Anche lo sport eseguito dagli esperti trasforma corpo e mente in una gerarchia di operazioni più razionali, ottimizzate per lo scopo, come testimoniano le neuroscienze. Lo stesso si può dire della morale: man mano che apprendiamo e ci adattiamo al mondo creiamo una gerarchia di scelte morali egocentriche, allocentriche e astratte. Le prime sono decisioni che si basano sulla paura della punizione o sul proprio beneficio, le seconde fanno riferimento a norme legali e al benessere sociale, infine l’ultimo stadio è decidere sulla base di valori universali come la giustizia, l’onestà, l’equità. Lo sport fa altrettanto: a distinguere l’esperto dal non esperto è la mente, come categorizza la preparazione del corpo e il gesto atletico in step-by-step gerarchici.

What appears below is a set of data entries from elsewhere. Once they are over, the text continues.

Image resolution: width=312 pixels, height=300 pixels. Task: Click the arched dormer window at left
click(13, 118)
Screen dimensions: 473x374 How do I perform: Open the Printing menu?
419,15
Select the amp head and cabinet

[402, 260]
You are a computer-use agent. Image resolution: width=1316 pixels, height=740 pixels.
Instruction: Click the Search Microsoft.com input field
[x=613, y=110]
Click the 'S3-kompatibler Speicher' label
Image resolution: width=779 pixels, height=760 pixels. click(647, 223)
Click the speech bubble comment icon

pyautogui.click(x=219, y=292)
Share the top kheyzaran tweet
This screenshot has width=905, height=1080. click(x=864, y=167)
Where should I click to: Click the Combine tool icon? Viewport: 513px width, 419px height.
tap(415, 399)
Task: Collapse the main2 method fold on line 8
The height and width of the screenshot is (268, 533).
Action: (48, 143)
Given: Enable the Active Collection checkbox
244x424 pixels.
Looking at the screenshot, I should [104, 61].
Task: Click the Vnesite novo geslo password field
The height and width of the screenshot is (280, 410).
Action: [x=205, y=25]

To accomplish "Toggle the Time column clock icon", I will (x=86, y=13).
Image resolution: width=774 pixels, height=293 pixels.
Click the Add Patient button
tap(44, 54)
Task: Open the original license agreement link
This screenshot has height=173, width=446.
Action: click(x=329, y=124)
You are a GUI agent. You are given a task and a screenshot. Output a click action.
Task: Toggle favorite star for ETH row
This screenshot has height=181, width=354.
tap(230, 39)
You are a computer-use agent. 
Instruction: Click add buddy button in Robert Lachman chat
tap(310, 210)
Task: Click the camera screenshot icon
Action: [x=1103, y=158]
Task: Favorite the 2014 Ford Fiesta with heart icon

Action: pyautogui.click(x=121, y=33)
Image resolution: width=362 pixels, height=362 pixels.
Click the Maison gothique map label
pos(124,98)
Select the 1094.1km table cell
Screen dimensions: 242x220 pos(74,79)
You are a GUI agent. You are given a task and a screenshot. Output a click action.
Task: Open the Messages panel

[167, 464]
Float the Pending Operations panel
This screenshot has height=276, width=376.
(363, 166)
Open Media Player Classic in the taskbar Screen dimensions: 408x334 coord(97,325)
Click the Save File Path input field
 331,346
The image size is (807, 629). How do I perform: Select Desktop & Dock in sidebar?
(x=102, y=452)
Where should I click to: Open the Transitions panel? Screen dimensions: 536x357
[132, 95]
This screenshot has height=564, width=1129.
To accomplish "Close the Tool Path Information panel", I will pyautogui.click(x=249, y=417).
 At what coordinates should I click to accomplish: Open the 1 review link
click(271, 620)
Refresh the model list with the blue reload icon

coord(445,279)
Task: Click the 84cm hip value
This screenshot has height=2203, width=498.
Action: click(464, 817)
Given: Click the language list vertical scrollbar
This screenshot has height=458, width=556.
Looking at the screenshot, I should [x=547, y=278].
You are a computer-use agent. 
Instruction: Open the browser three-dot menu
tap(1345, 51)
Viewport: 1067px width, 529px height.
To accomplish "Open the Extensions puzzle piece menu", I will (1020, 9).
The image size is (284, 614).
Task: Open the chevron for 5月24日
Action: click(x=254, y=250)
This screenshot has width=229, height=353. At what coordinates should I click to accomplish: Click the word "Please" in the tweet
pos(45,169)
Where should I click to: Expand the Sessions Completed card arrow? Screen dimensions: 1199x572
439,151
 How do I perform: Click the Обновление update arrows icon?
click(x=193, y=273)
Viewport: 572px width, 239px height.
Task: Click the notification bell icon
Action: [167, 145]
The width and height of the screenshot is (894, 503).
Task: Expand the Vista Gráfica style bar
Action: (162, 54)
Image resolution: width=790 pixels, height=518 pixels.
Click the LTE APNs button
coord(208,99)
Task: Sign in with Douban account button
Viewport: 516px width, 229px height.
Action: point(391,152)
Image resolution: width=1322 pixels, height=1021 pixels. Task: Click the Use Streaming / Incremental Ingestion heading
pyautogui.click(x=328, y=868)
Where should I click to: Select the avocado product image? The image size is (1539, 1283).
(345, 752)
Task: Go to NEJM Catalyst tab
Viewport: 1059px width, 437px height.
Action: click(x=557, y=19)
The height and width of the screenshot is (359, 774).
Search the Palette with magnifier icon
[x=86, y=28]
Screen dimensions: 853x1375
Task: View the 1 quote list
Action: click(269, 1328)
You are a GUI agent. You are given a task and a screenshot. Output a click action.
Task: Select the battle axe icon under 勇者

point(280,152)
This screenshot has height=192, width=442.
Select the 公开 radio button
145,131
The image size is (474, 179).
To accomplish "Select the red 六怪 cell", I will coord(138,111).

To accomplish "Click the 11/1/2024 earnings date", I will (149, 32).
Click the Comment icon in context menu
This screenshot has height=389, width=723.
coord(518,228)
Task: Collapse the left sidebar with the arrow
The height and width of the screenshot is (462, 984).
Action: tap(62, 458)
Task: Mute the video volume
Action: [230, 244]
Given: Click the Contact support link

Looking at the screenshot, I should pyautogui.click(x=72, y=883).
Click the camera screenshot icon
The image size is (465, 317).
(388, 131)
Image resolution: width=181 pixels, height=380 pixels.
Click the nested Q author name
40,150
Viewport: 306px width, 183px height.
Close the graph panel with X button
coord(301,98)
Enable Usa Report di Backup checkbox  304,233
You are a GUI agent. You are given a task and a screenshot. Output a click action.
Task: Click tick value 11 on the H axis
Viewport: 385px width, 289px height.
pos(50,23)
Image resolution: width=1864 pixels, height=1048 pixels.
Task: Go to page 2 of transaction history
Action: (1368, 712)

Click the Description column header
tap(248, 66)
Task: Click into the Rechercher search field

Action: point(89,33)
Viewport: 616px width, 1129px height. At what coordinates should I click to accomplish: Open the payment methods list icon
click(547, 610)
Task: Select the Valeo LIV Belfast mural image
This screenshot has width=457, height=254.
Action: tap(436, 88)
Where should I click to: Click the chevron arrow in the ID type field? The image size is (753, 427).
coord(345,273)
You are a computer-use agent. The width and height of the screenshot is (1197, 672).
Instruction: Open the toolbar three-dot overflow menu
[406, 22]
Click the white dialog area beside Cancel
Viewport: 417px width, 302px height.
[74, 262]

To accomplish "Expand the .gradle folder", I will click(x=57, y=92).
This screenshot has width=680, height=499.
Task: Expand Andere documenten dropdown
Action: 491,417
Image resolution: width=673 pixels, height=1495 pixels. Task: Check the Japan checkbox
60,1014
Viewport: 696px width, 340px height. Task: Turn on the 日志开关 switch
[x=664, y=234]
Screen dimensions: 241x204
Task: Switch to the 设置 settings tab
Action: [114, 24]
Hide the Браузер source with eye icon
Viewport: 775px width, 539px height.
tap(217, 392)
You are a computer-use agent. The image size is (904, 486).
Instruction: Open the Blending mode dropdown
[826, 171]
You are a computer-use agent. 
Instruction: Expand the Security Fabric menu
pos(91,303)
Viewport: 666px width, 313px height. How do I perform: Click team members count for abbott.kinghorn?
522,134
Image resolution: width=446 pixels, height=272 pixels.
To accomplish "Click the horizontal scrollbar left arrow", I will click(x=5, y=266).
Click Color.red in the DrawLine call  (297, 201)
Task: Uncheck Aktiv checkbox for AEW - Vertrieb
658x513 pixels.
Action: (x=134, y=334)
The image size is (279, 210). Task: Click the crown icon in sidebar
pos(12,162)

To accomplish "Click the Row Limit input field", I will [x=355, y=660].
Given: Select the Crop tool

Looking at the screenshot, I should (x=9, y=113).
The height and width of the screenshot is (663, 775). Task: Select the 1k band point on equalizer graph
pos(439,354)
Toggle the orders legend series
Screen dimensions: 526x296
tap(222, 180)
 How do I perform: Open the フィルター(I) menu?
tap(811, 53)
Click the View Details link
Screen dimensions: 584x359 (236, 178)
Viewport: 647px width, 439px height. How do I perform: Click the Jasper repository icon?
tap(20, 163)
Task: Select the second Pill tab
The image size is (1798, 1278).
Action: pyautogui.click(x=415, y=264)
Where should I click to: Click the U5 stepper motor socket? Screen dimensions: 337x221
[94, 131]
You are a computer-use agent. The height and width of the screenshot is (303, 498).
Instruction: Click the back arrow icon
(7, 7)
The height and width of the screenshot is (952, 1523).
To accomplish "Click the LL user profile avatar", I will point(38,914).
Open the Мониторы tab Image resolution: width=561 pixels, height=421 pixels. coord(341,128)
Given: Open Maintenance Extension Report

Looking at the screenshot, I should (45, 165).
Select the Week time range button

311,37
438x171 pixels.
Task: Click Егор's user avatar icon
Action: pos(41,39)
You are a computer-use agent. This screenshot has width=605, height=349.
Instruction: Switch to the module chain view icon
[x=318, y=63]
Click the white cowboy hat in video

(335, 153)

Insomma, sia che si tratti di etica, di estetica o di azione, la mente funziona nello stesso modo. L’esperienza ottimizza regole, rappresentazioni, gesti e motivi ad agire. L’allenamento è sempre una ottimizzazione.
Chilocalorie e fisic du role
Per quanto concerne la critica della mancanza di dispendio energetico e di miglioramento fisico procurato dai videogame, al di là del chiamare in causa wii, visori e Just Dance, si dovrebbe ricordare che perfino l’arte richiedere prestanza. Cantare necessita di diaframma e capacità polmonare adeguati per intonazione e potenza, così per scolpire non si può essere privi di forza. Ve lo ricordate l’episodio che vede coinvolti Michelangelo e Leonardo? Ben esemplifica quello che sostengo. I due grandi del Rinascimento avevano adocchiato uno stesso blocco di marmo. Leonardo più alto e forte gli disse che quel blocco sarebbe stato il suo anche perché Michelangelo non avrebbe avuto la forza di scolpirlo. Al ché, per dimostrare la sua prestanza, prese un pezzo di metallo e lo trasformò in un ferro di cavallo, lanciandolo ai piedi dell’altro genio e chiedendogli di provarlo a raddrizzare. Michelangelo, intelligente, replicò: “Non tocca certo a me raddrizzare le cose che tu fai storte…”.
Anche i videogame non allenano solo la mente o le vista. In studi di qualche tempo fa veniva rivelato che videogiocare portava ad un aumento considerevole della frequenza cardiaca e quindi a un consumo di calorie non trascurabile. I giochi presi in esame per lo studio erano FIFA e Warzone. Dopo due ore di gameplay i gamer bruciavano fino a 470 calorie, come un’ora di corsa.
Conclusioni
Dopo questa disamina siete d’accordo che gli eSport possano rientrare a pieno titolo nello spazio concettuale dell’attività sportiva?
Sono azioni ludiche che richiedono allenamento, disciplina, rispetto dei valori su cui si ergono le Olimpiadi, cioè il rispetto, l’eccellenza e l’amicizia. Sono una sfida (con se stessi o contro altri) che apporta dispendio energetico e benessere al sinolo mente-corpo. Hanno un chiaro fine educativo e di orientamento. Praticare gli eSport può rivelarsi una possibilità di guadagno, trasformandosi perciò in un’attività lavorativa e remunerativa solida, anche al di là del gioco stesso, aprendo a lavori come il game designer, l’aviatore, il chirurgo, il docente, il giornalista, il videogame therapist!